On Wed, Aug 12, 2009 at 11:31 AM, M. Badawy<m.cohomology(a)gmail.com> wrote:
Well put. Thing is I'm attending a summer school
on CUDA right now and
it seems that micro managing the threads, blocks, warps,
registers...etc. is not for the faint of heart.
Think of it as a puzzle. I'll take memory bank conflict avoidance
over sudoku any day :)
I am not a programmer
and I doubt that I will ever have the time to do all this fine tuning
to achieve optimal performance.This also depends on the code, so, it
may not be that hard for a lot of tasks that lends themselves well to
What problem are you trying to solve? Maybe you're blessed with a
large problem with ridiculously fine-grained parallelism.

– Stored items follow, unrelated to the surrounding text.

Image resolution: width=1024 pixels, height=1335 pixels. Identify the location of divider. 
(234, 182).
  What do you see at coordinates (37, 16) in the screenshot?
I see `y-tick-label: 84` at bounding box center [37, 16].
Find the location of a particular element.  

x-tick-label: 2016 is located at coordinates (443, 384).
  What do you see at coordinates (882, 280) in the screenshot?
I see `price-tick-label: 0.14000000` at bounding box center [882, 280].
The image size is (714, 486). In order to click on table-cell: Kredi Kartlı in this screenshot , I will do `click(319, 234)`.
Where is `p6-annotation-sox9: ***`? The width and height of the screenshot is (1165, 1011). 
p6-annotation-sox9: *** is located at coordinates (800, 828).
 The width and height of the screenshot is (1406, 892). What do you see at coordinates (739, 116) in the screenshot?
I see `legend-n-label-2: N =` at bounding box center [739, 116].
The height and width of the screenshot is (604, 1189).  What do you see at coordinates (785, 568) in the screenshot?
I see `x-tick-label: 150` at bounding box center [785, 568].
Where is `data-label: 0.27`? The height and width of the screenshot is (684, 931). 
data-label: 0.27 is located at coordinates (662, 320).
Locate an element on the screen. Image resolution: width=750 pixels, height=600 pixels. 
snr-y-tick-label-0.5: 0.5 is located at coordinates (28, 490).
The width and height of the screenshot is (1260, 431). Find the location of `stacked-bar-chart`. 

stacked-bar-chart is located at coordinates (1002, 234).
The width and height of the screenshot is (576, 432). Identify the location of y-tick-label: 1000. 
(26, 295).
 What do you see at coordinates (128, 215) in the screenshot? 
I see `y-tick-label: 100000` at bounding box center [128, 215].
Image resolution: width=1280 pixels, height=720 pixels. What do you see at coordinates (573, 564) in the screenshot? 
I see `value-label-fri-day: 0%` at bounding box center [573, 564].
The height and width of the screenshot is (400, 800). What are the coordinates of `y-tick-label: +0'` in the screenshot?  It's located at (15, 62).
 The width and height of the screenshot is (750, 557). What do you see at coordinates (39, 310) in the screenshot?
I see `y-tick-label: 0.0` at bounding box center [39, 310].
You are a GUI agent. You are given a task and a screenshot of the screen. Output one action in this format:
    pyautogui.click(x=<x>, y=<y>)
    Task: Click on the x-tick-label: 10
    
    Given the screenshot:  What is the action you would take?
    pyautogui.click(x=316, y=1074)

An interesting remark was mentioned today is that
there is a lot of
testing going on right now to automate the fine-tuning process, and it
was mentioned that a certain algorithm managed to squeeze 15~20% more
performance than the human optimized code. The optimizations done by
the algorithm would have taken a person weeks to implement. These fine
tuning features will be implemented later in CUDA. But it seems not
any time soon.
My guess is that once CUDA gets smart enough, it maybe
then easier for
the non-professional programmer to use any tool whatsoever without
worrying too much about performance.
I would not hold my breath :) I would be surprised if CUDA
programming changes qualitatively before some some completely
different architecture with a different programming model comes along.